次の曲は2014年頃にタイで流行していた曲だ。


この曲は世界的にヒットしていたという訳では決してなく、マイナーなDJが作った曲がタイ人の感覚に受け入れられてタイで局所的に流行していたようだった。

僕はこの曲を聞いた時「ウォカ・ウォカ・・・」と言っているように聞こえたのだが、この曲をタイ人が聞くと「カウォ・カウォ」と聞こえるらしいことに気付いた。

この曲についてタイ語で「ウォカ・ウォカ」と検索しても全く見つからなかったのだ。大分時間を掛けて調べてわかったことは、この曲がタイ語で「カウォ・カウォ」と呼ばれているということだった。

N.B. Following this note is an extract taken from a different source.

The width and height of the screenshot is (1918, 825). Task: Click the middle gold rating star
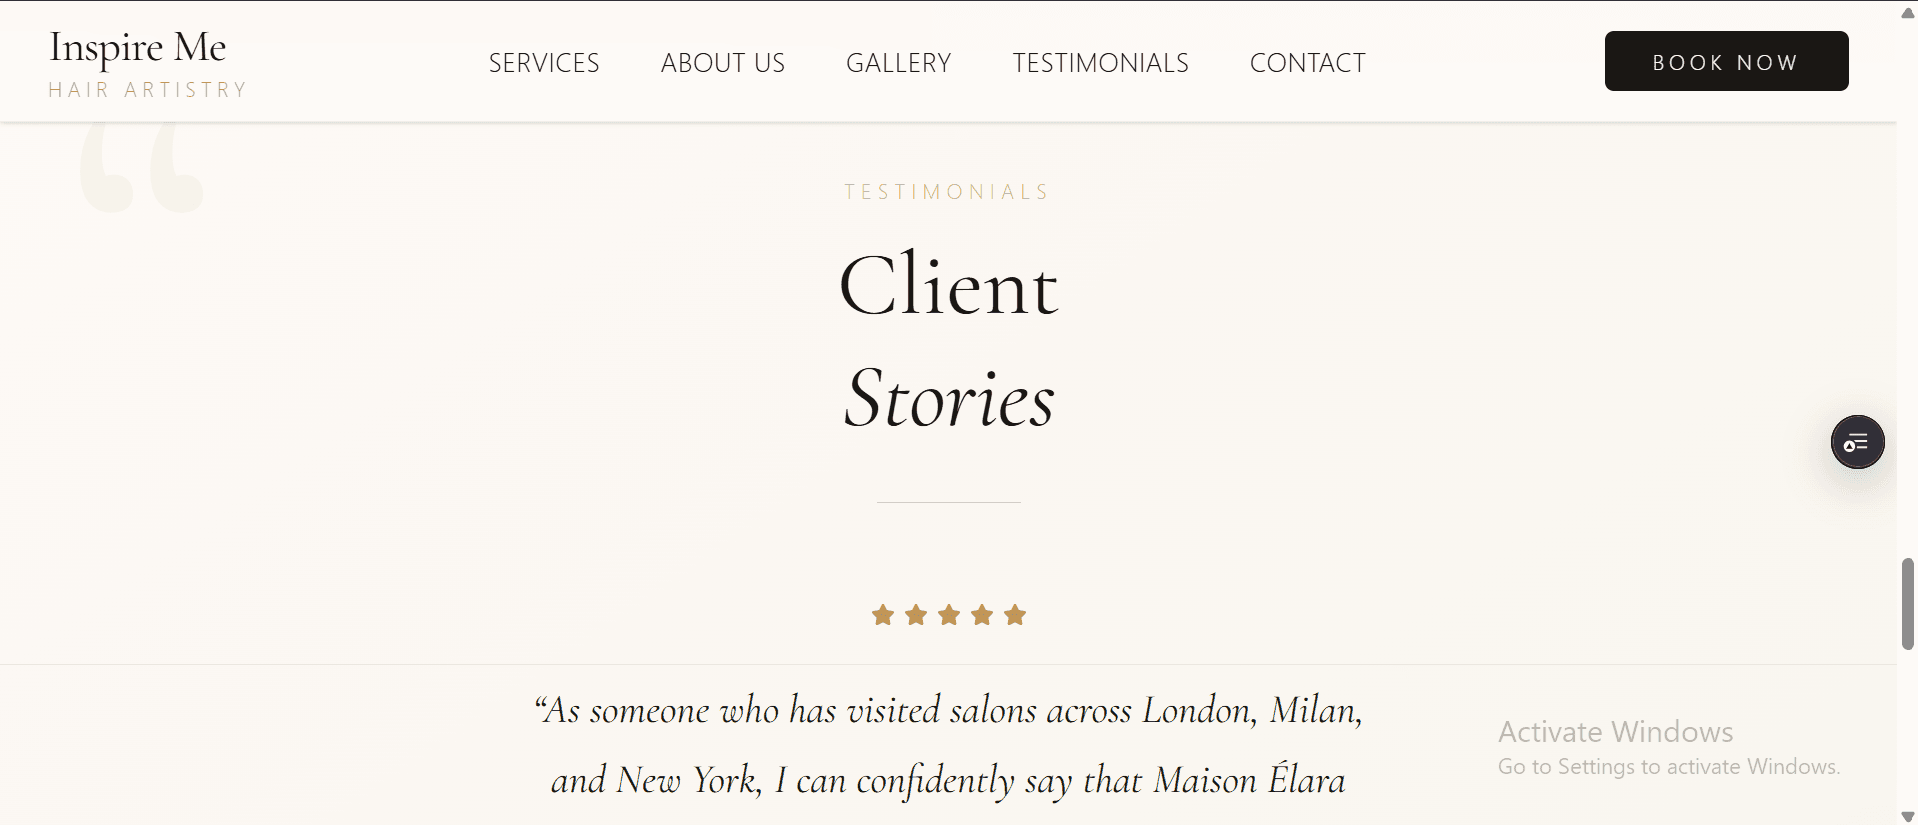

この曲の作者の名は ウォカ( Mc Jair Da Rocha )という。この曲中で連呼している言葉は恐らくDJ本人の名前ではないかだろうか。つまり解釈としては恐らく「ウォカ」の方が正しい。だがタイ人は当然のように「カウォ」と認識していた。僕にとってこのタイ人の聞き間違いはとても興味深かった。

日本語で書くと「ウォカ・ウォカ・・・」となるが、それを日本人が読み上げた時タイ人はそれを「カウォ・カウォ」と聞き取る。日本人とタイ人は同じ音に対して違った音として解釈している。

民族音楽はそれを演奏する民族の言語と深く結びついている。実は日本の民族音楽(音頭や演歌)には弱起(アナクルーシス/アウフタクト)がない。だがタイの民族音楽には弱起がある。

─── 世界を広く見渡して見ると、むしろ弱起を持たない民族は大変に珍しい。日本に住む人たちは日本以外に住む人たちが演奏する弱起が理解できない。

日本人の聞き間違い

次のビデオは日本の1960年代のコメディー・クレージーキャッツのオチの音楽だ。




これを譜面に起こしてみた。


始まりの音は弱起で始まっているが、終わりの音が弱起になっていない。本来は次のようにならなければいけない筈だ。


この2つを比較して見よう。


要約すると
  1. 8分裏からメロディーが開始する点だけ理解しているが、ずれまでは理解していない。
  2. 4分音符1つ分早くメロディーが始まっている点を聞き逃しており、全体が4分音符1つ分ずれている。
  3. 8分音符1つ分早くメロディーが始まっている点も聞き逃しており、全体が8分音符1つ分ずれている。結果として小節頭でメロディーが終了している。

※この部分は2018年2月3日に訂正された。訂正理由は、上記2019年1月20日の訂正とほぼ同様だ。訂正についての詳細は1月20日の訂正理由を説明した記事を参照のこと。

このフレーズは、もともと40〜50年代のジャズのメロディーを模倣したものだ。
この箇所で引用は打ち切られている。